At one time, someone said that 640KB of memory should be enough, Packard said, but now he is wrestling with the limits of the 48-bit addresses used by the 64-bit ARM and Intel CPUs. That only allows addressing up to 256TB, so memory will be accessed in 8GB "books" (or, sometimes, 64KB "booklettes"). Beyond the SoC, the NGMI bridge FPGA (which is also called the "Z bridge") deals with two different kinds of addresses: 53-bit logical Z addresses and 75-bit Z addresses. Those allow addressing 8PB and 32ZB respectively.

The logical Z addresses are used by the NGMI firewall to determine the access rights to that memory for the local node. Those access controls are managed outside of whatever OS is running on the SoC. So the mapping of memory is handled by the OS, while the access controls for the memory are part of the management of The Machine system as a whole.

NGMI is not intended to be a proprietary fabric protocol, Packard said, and the project is trying to see if others are interested. A memory transaction on the fabric looks much like a cache access. The Z address is presented and 64 bytes are transferred.

The software

Packard's group is working on GPL operating systems for the system, but others can certainly be supported. If some "proprietary Washington company" wanted to port its OS to The Machine, it certainly could. Meanwhile, though, other groups are working on other free systems, but his group is made up of "GPL bigots" that are working on Linux for the system. There will not be a single OS (or even distribution or kernel) running on a given instance of the The Machine—it is intended to support multiple different environments.

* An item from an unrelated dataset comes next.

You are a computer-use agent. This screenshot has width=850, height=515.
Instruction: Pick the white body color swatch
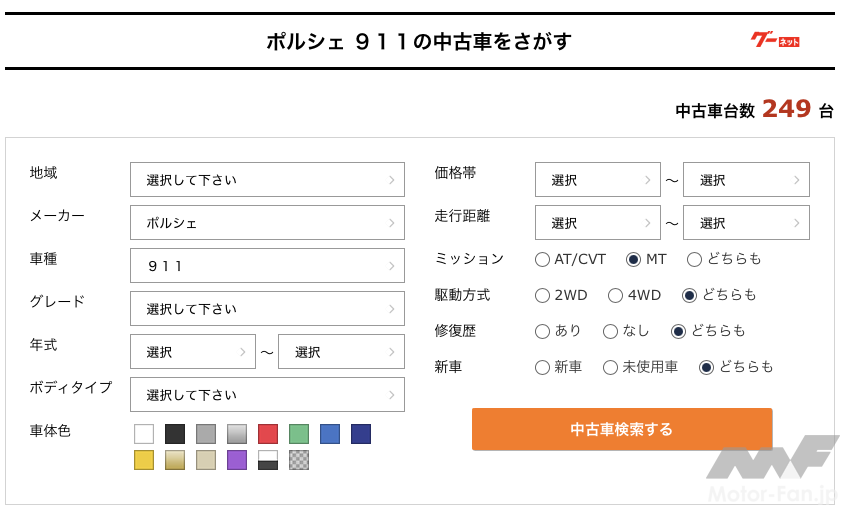coord(144,434)
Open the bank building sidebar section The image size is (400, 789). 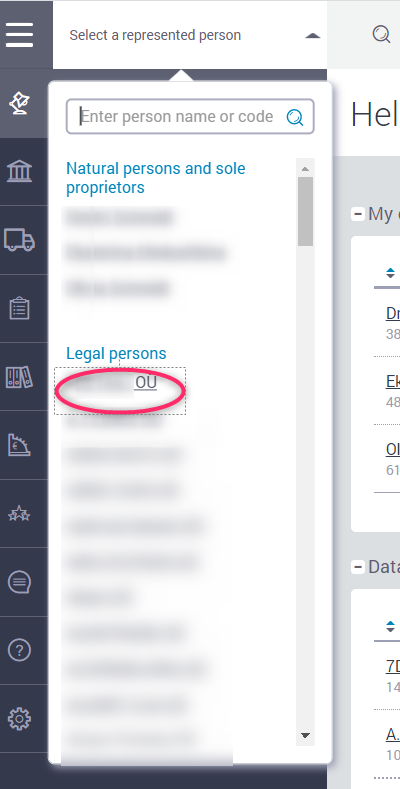coord(20,172)
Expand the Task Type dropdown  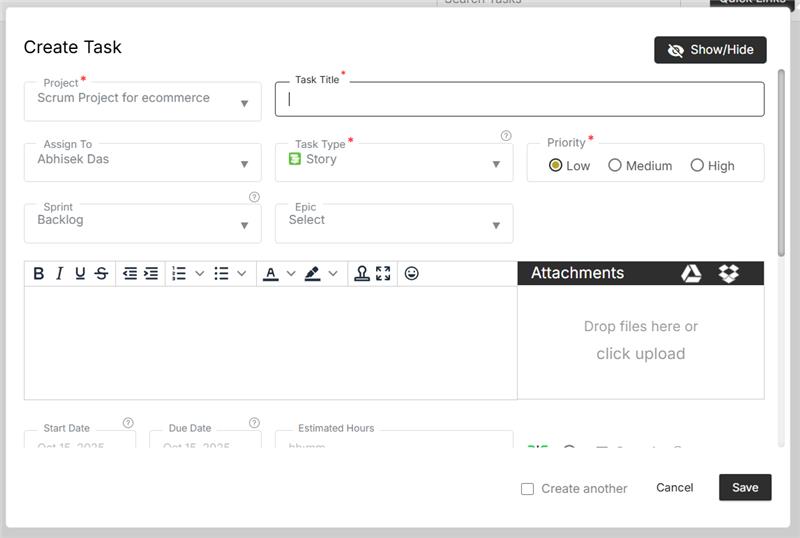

Probably the biggest hurdle for the software is that there is no cache coherence within the enormous memory pool. Each SoC has its own local memory (256GB) that is cache coherent, but accesses to the "fabric-attached memory" (FAM) between two processors are completely uncoordinated by hardware. That has implications for applications and the OS that are using that memory, but OS data structures should be restricted to the local, cache-coherent memory as much as possible.

For the FAM, there is a two-level allocation scheme that is arbitrated by a "librarian". It allocates books (8GB) and collects them into "shelves". The hardware protections provided by the NGMI firewall are done on book boundaries. A shelf could be a collection of books that are scattered all over the FAM in a single load-store domain (LSD—not Packard's favorite acronym, he noted), which is defined by the firewall access rules. That shelf could then be handed to the OS to be used for a filesystem, for example. That might be ext4, some other Linux filesystem, or the new library filesystem (LFS) that the project is working on.

Talking to the memory in a shelf uses the POSIX API. A process does an open() on a shelf and then uses mmap() to map the memory into the process. Underneath, it uses the direct access (DAX) support to access the memory. For the first revision, LFS will not support sparse files. Also, locking will not be global throughout an LSD, but will be local to an OS running on a node.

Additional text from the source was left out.